Gazing into the eyes of a jungle cat at the Jerusalem Biblical Zoo.
(photo credit: DVORA TANZI MALUL)
Citing potential animal endangerment and cruelty, a Jerusalem Magistrate’s Court Judge has blocked the planned construction of a new neighborhood adjacent to the capital’s Biblical Zoo.
The ruling was made Thursday and followed a review of an appeal submitted by an animal-rights group and concerned residents from the southwest neighborhood of Givat Massua, who contended that the proposed community, to be named Morodot Massua, would irreversibly harm the animals.

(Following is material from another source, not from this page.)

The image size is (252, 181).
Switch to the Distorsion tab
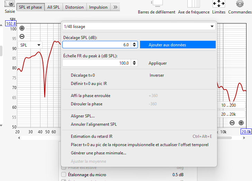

The animal-rights group, Let the Animals Live, cited loud noise and copious amounts of dust as being potentially life-threatening to the more than 2,200 animals, representing 271 species.

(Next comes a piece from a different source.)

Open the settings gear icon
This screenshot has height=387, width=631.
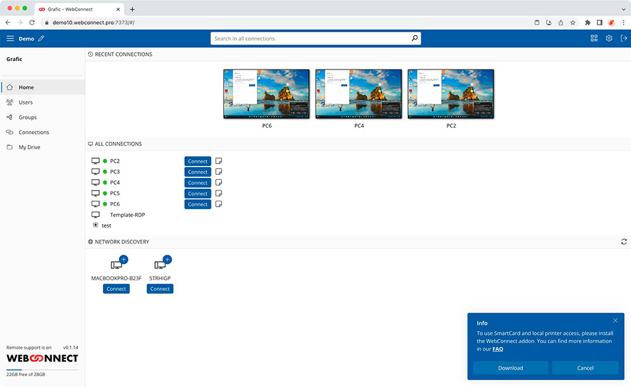tap(608, 38)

According to attorney Yossi Wolfson, who represented Let the Animals Live and the concerned residents in the petition to cease construction, the ruling represents a “victory for the vulnerable, whose freedom was discounted over real estate interests.

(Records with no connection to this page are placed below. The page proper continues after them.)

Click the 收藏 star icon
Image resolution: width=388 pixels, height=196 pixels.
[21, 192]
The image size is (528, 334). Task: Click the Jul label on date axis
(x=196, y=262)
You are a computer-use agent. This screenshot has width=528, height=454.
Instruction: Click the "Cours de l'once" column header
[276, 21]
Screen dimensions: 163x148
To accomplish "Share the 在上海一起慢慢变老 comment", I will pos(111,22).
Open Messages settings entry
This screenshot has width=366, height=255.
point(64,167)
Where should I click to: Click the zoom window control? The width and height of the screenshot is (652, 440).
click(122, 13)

“The animals do not need to be exposed to the tortures of living next to a huge construction site without any possibility of escape,” Wolfson told Haaretz. “The right to a life of minimal suffering, even for animals, is more important than real estate gains.”
Judge Arnon Darel dismissed the testimony by the director of London’s Zoological Society, who claimed that certain measures, including planting trees around the zoo’s perimeter, could be taken to minimize harm to the animals.
Darel ordered that alternative plans for the community be submitted to the Jerusalem Municipality.